Des femmes manifestent contre la loi anti-avortement en Géorgie, le 8 mars 2019, portant un costume inspiré par la série «The Handmaid's Tale»
Des femmes manifestent contre la loi anti-avortement en Géorgie, le 8 mars 2019, portant un costume inspiré par la série «The Handmaid's Tale» — Bob Andres/AP/SIPA

DROIT DES FEMMES

Etats-Unis: Jusqu'où peut aller la bataille sur l'avortement?

Après les lois restrictives votées en Géorgie et dans l'Alabama, la Cour suprême, contrôlée par des juges conservateurs, pourrait être amenée à revisiter la décision qui a légalisé l'avortement en 1973

Le droit à l’avortement en danger. Mercredi, la gouverneure de l’Alabama a signé la loi la plus restrictive du pays, qui interdit presque totalement l’IVG, même en cas de viol ou d’inceste. Une demi-douzaine d’Etats contrôlés par les républicains ont récemment voté des textes limitant le droit à l’avortement, et une dizaine d’autres s’apprêtent à le faire. Le but : forcer le bras de fer juridique pour faire remonter l’affaire jusqu’à la Cour suprême afin que les neuf juges réexaminent la décision Roe v. Wade, qui avait légalisé l’avortement dans tout le pays en 1973. Et étant donné que la Cour est dominée par les conservateurs, tout reposera sur le vote de son président, John Roberts.
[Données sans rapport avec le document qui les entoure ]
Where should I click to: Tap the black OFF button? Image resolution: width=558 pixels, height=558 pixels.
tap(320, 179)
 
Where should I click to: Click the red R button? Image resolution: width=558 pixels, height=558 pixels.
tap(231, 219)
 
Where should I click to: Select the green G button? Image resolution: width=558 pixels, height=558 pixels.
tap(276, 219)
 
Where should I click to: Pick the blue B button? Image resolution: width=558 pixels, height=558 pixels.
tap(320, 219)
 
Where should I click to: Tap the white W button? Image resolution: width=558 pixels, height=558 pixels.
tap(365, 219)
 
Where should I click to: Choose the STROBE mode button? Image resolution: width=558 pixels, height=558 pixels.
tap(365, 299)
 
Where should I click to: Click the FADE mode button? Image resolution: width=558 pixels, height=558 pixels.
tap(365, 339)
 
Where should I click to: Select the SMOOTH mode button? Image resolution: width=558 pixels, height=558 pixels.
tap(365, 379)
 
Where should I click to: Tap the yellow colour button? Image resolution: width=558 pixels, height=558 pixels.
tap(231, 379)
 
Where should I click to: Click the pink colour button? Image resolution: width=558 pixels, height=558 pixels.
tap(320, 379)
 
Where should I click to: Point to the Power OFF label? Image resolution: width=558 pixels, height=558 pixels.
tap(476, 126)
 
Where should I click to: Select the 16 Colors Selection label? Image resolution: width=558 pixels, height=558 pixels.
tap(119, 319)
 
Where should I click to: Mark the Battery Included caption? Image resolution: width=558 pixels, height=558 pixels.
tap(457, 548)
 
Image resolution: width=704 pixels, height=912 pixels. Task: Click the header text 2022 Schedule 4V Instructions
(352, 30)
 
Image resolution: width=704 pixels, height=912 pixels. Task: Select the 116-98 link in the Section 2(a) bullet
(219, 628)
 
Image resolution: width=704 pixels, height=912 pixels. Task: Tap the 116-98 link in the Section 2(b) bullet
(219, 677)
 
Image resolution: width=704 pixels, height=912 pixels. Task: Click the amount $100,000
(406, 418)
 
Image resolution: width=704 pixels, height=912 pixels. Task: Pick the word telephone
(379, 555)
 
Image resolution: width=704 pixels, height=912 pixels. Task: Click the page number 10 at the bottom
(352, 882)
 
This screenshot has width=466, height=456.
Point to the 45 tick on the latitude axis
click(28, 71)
Coup de force de la « Bible belt »

La Géorgie avait déjà adopté une loi interdisant l’avortement dès qu’un battement de cœur est détecté («heartbeat bill »), en général autour de six semaines. L’Alabama est allé plus loin en interdisant complètement les interruptions volontaires de grossesse, même en cas d’inceste ou de viol. Le texte prévoit des peines de 10 à 99 ans de prison pour les médecins pratiquant un avortement, sauf en cas d’urgence vitale pour la mère ou d'« anomalie létale » du fœtus. Une demi-douzaine d’Etats, principalement dans la « Bible belt » (sud américain) et au midwest ont passé des lois restrictives, et une douzaine d’autres s’apprêtent à faire de même.

Bras de fer juridique

Sur le papier, la loi dans l’Alabama devrait entrer en vigueur dans six mois. Mais comme partout, des recours judiciaires vont être déposés par des associations comme l’ACLU et Planned Parenthood pour contester sa constitutionnalité, et les juges trancheront sans doute en leur faveur. Mais en multipliant les textes, les élus « pro-life » espèrent que l’un finira par être validé par une cour d’appel (par exemple celle qui regroupe le Mississippi, la Louisiane et le Texas, dont un tiers des juges ont été nommés par Trump). Dans ce cas, la Cour suprême serait forcée de revisiter la décision Roe v. Wade.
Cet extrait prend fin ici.